I have made many vent picks out of Coathangers. The steel is too soft to spark- a safety issue-- and it can be easily formed using a propane torch, and a vise, and pliers. I cut a length at least 5 inches long- the length is your decision-- then hold it with pliers while I heat it red hot. I pound it with a sledge into a square, then clamp one end in my bench vise, and twist the rod, keeping it red hot with the torch. This gives it a decorative appearance. YOu can vary your decorations any way you desire.
I then flatten one end with my hammer, so that it can be made into a circle, or "heart" for a Handle. The wire will heat weld to itself, if you clean the two connecting surfaces with a fine file before heating and beating them together.
The working end, is filed to a "Point", with a tapered shaft long enough and small enough to fit through the TH, and extend across the bore to the other side of the barrel. Then, I round off the POINT, and file "flats" on opposite sides, to make a paddle like vent pick. The two sides that are flat allow me to move powder by just twisting the pick in the TH.
If you want to put a pick in an antler tip, then drill a hole smaller than the rod used, heat the rod up to red hot, and run it into the antler hot. It will cook the antler a bit doing this, and that will STINK :barf: , but the rod will stick permanently in the antler, unless you shatter the antler with a blow from a sledge hammer, or heavy rock.
If you want to avoid the odor, then use super-glue to glue the antler tip to the pick.
You might consider drilling a hole in the tip so that you can run a leather strap through it to hold it to your bag strap.
When I finish a vent pick, I heat the entire pick up red hot, and drop it in a tin of motor oil. The oil puts a black finish on the metal, that inhibits rust, and provides an even coating. If it every wears down, its simply a matter of re-heating the rod up again, and dropping it back in some oil.
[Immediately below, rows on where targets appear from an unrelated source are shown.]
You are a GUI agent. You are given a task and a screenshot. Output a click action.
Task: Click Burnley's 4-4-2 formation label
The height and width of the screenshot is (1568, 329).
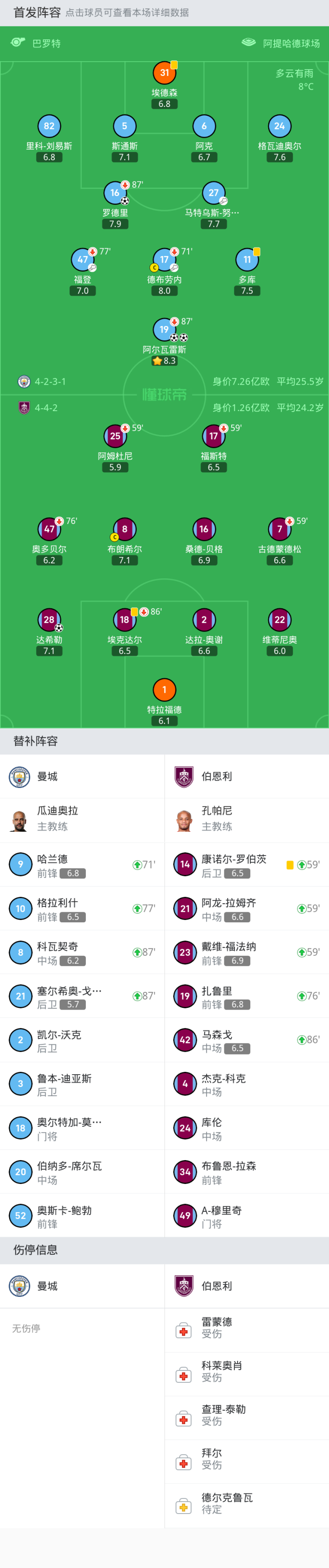coord(46,408)
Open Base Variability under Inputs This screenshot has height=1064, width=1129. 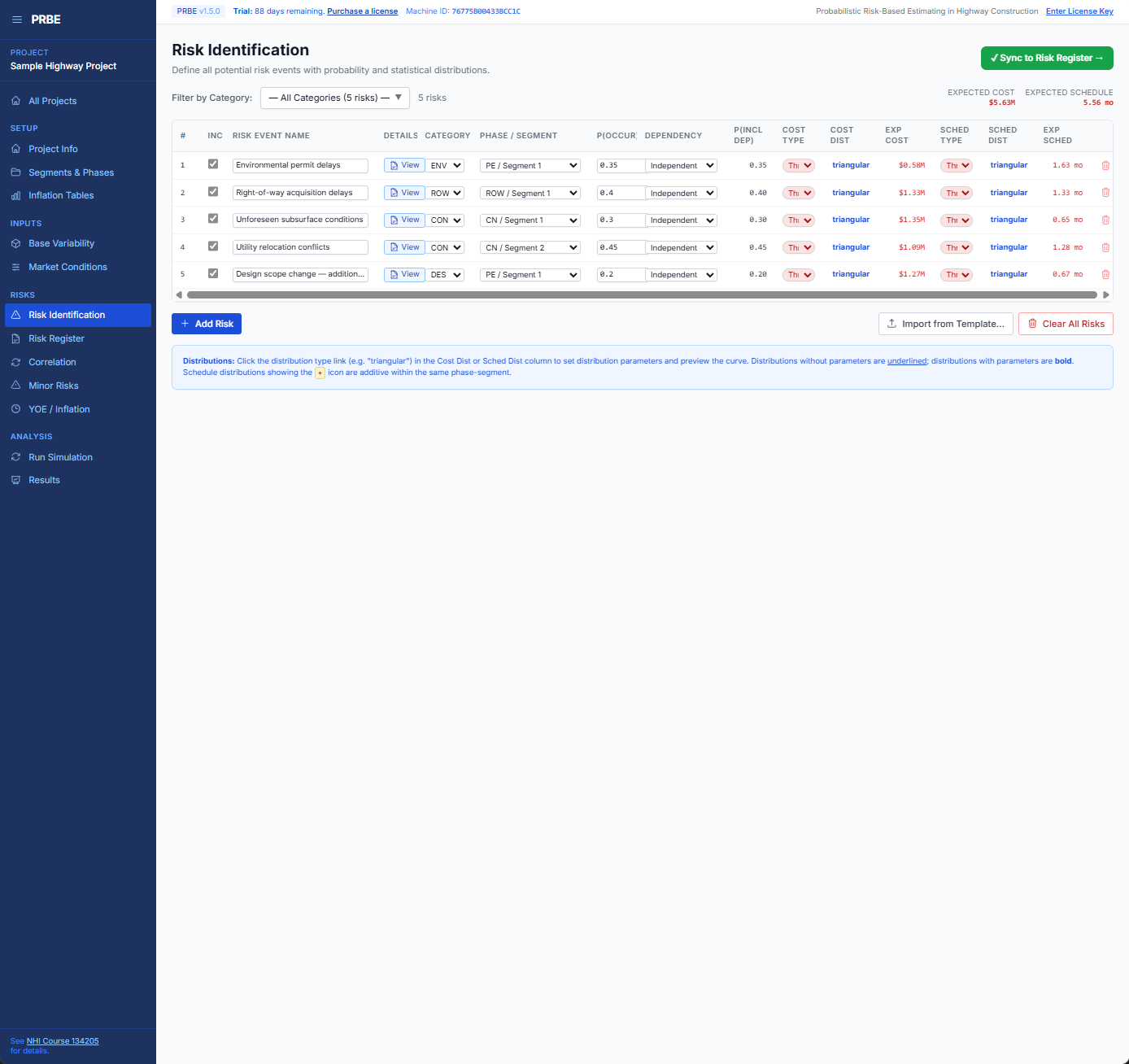tap(16, 243)
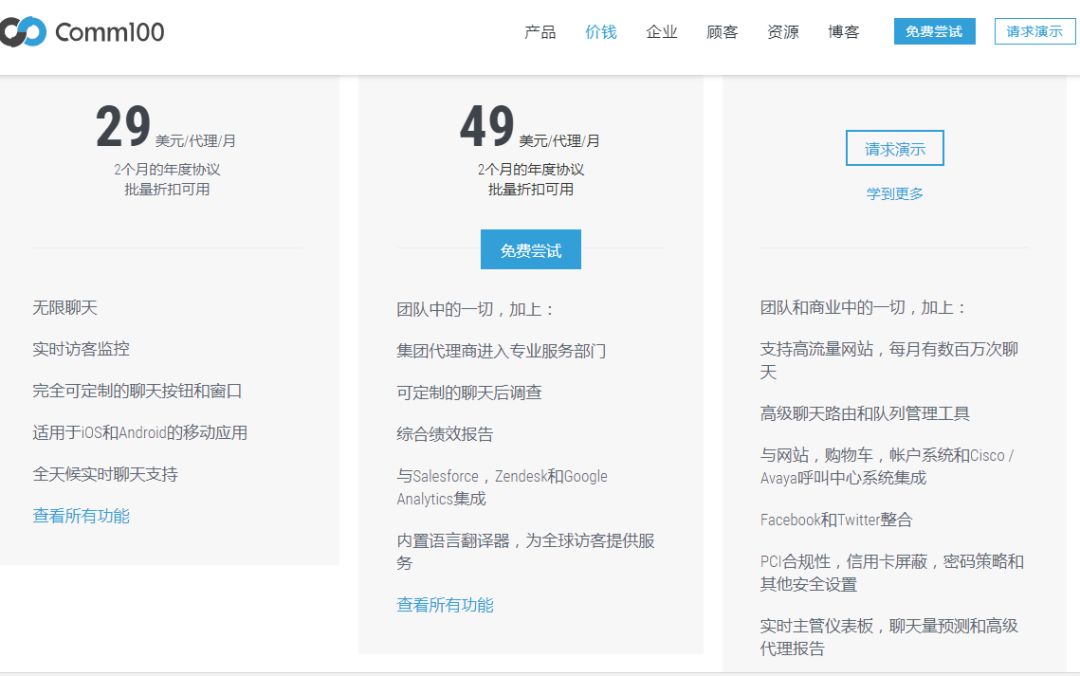Viewport: 1080px width, 676px height.
Task: Open the 博客 navigation item
Action: [x=843, y=31]
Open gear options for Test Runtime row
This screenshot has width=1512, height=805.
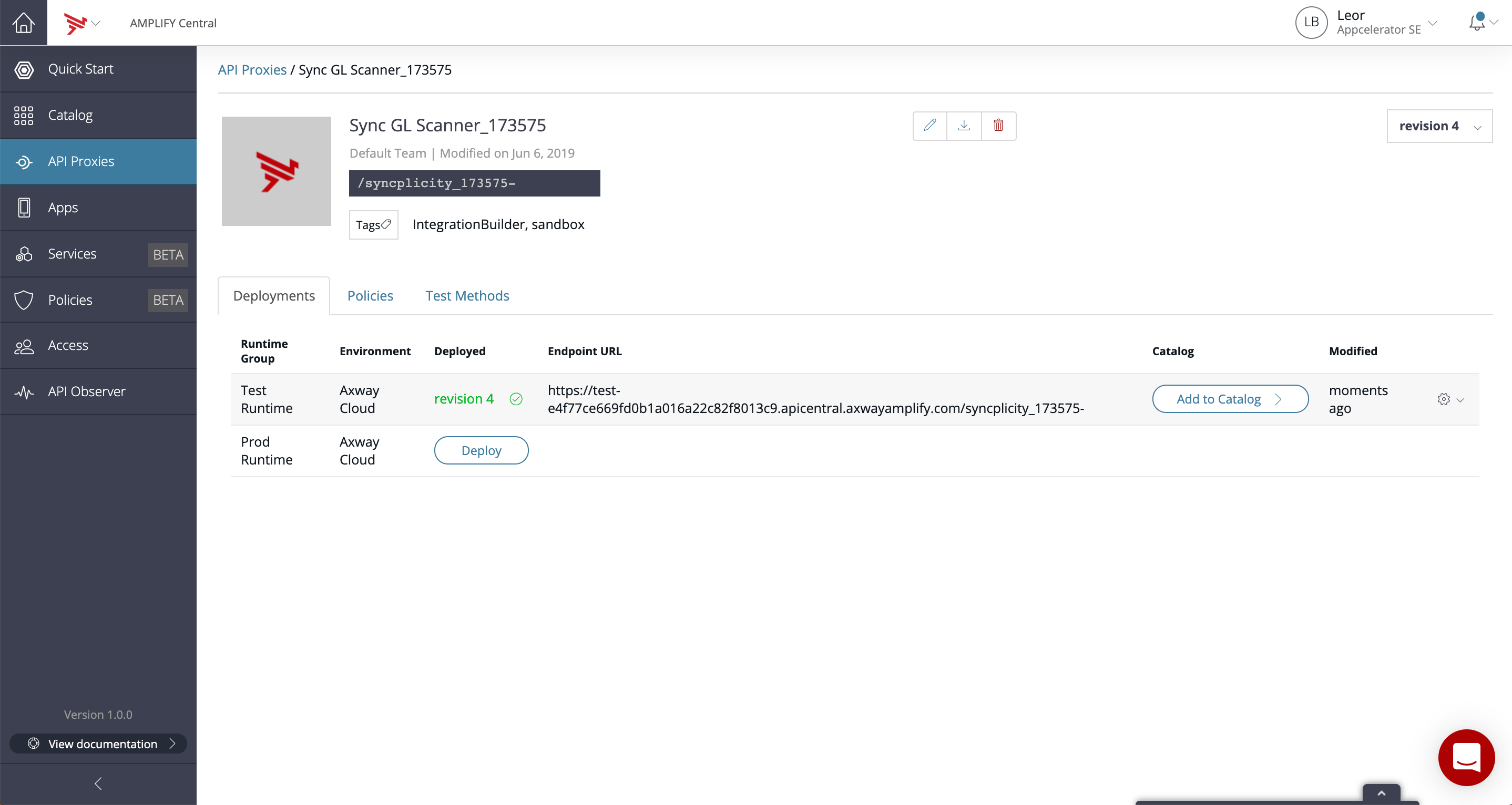click(1450, 399)
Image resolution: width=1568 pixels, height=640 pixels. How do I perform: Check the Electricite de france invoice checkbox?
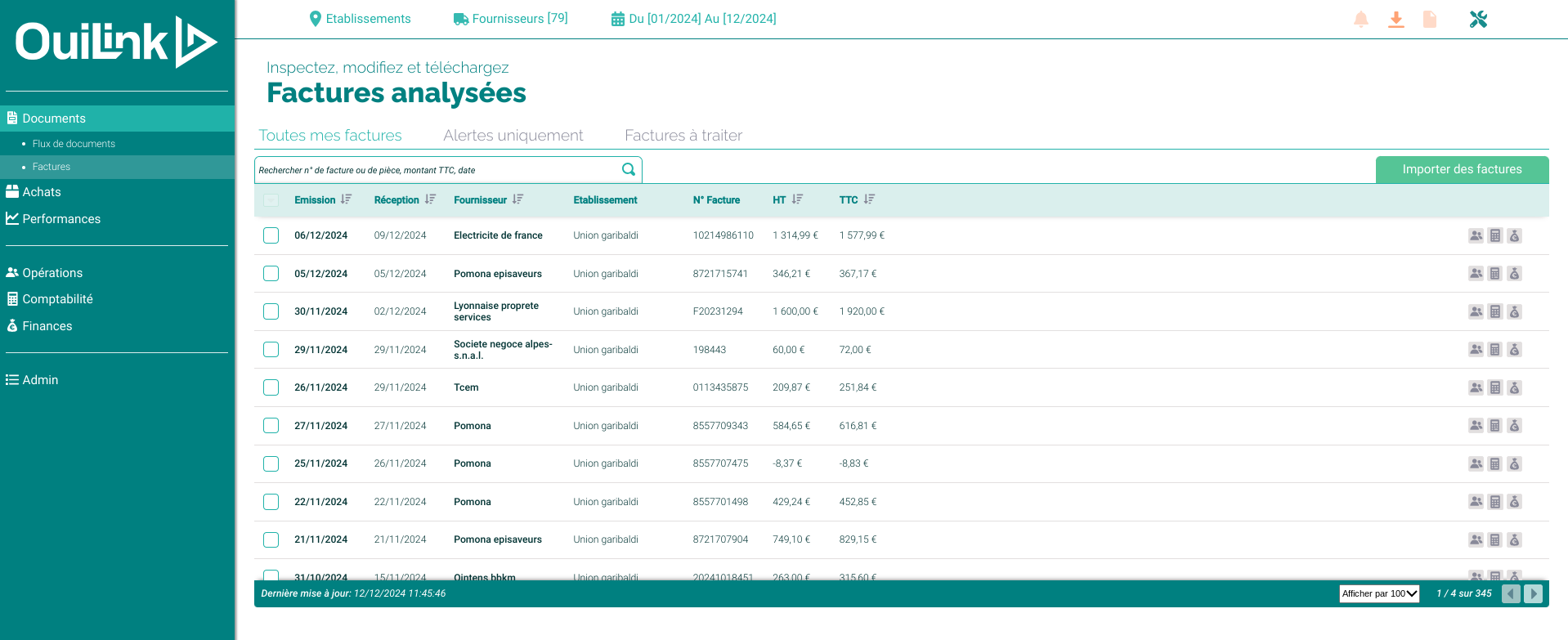click(x=271, y=235)
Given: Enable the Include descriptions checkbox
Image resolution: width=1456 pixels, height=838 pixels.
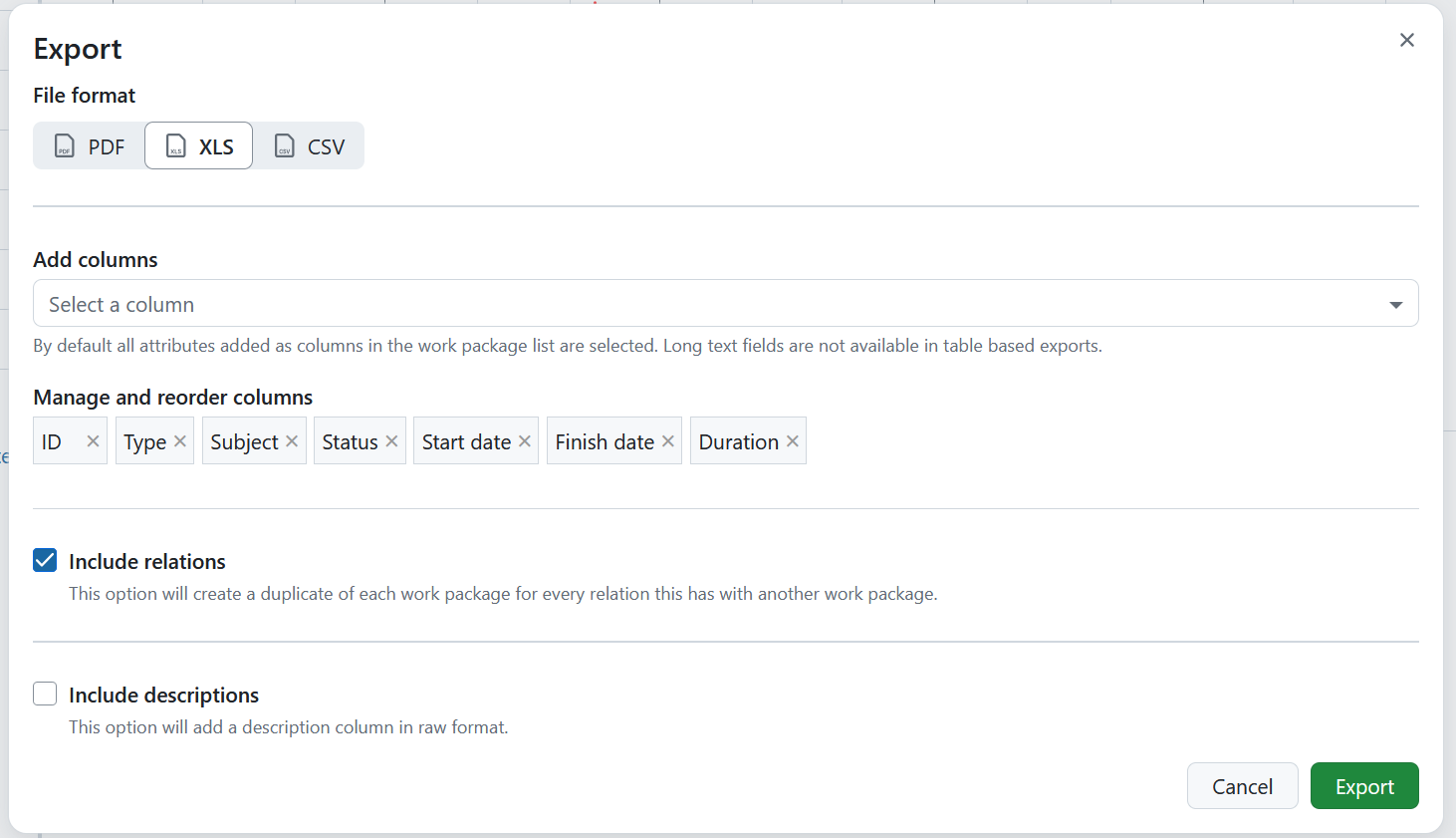Looking at the screenshot, I should point(44,694).
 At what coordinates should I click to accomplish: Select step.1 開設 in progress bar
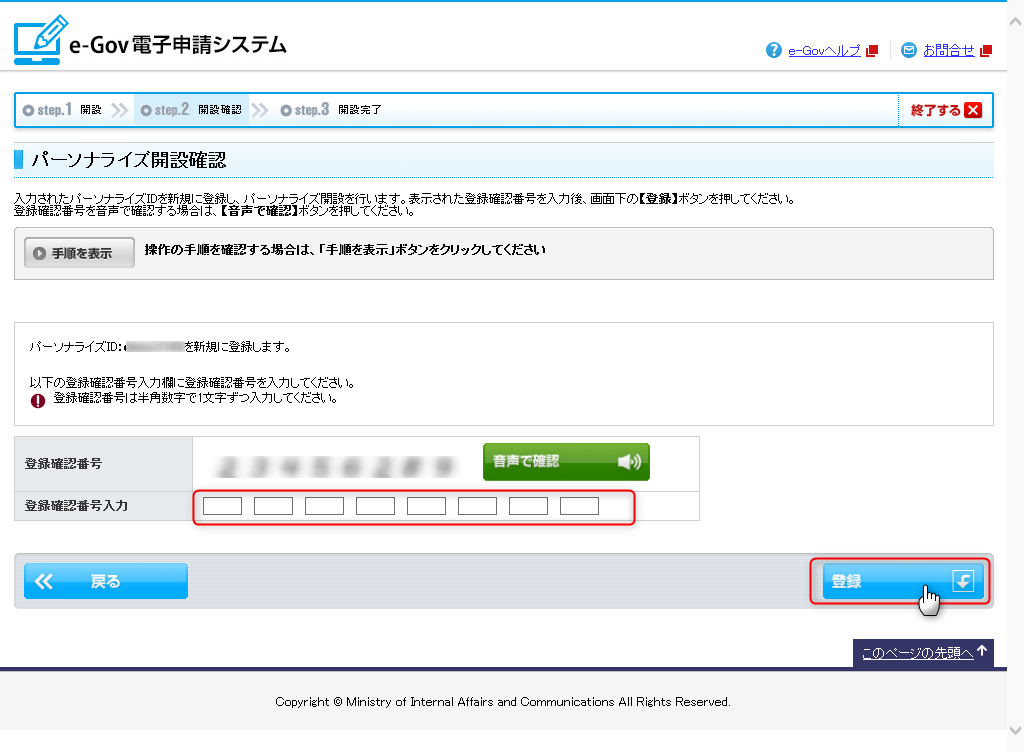coord(63,110)
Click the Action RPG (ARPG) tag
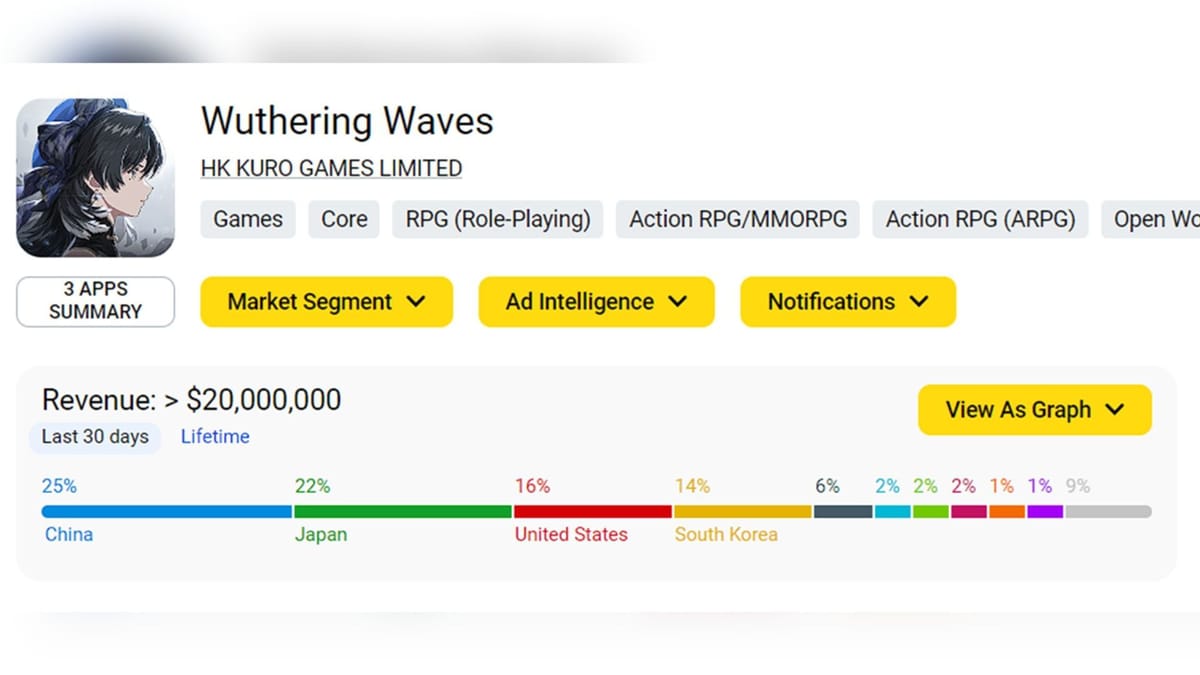Viewport: 1200px width, 675px height. pos(980,218)
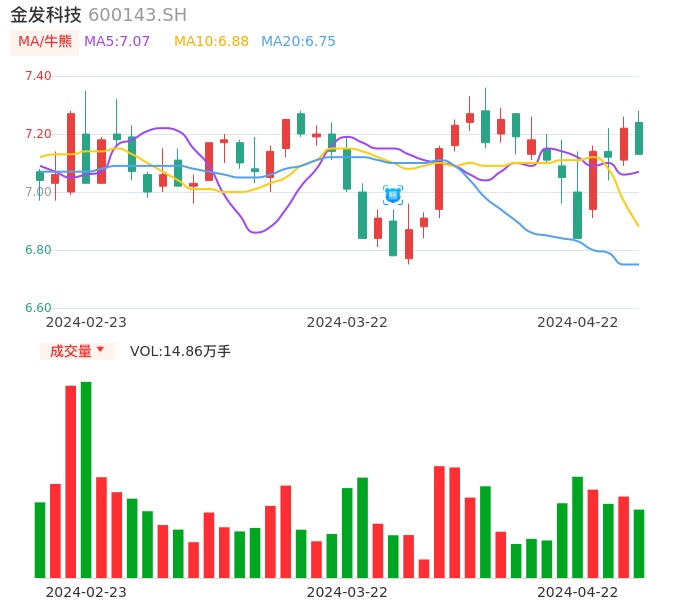Click the tallest red volume bar
The image size is (686, 606).
click(x=71, y=481)
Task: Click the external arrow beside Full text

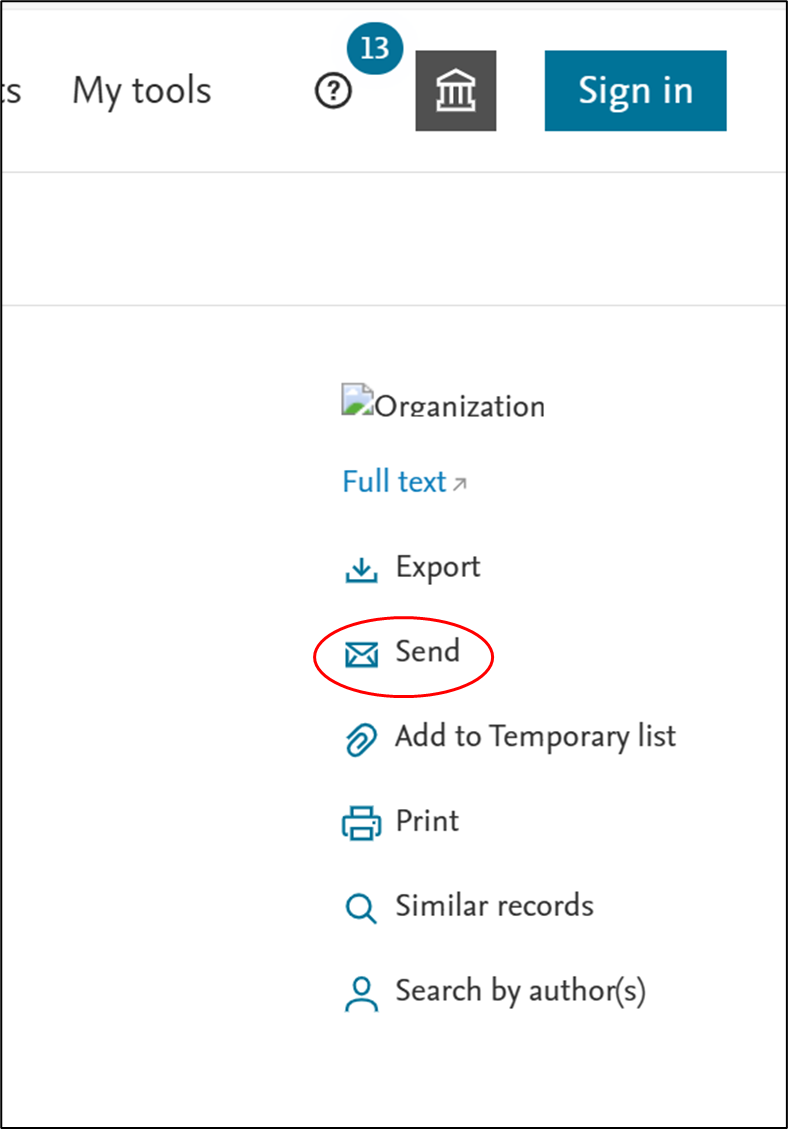Action: pyautogui.click(x=460, y=484)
OR, I have simply cooled the red hot rods by spraying them with WD40. The oil acts the same, coating the rod with a nice even black finish.
I have large wide hands, and my longer picks make it easier for me to control them in use. I found that I had no trouble selling the rest of those I made to others, who also liked the control they had over the short little wires they had been using.
I keep one pick attached with a leather string to my bag strap, and have a second one that holds the top of my Voyageur's wool cap to the turned up opening. The second one has been " Loaned" to other flintlock shooters on more than one occasion.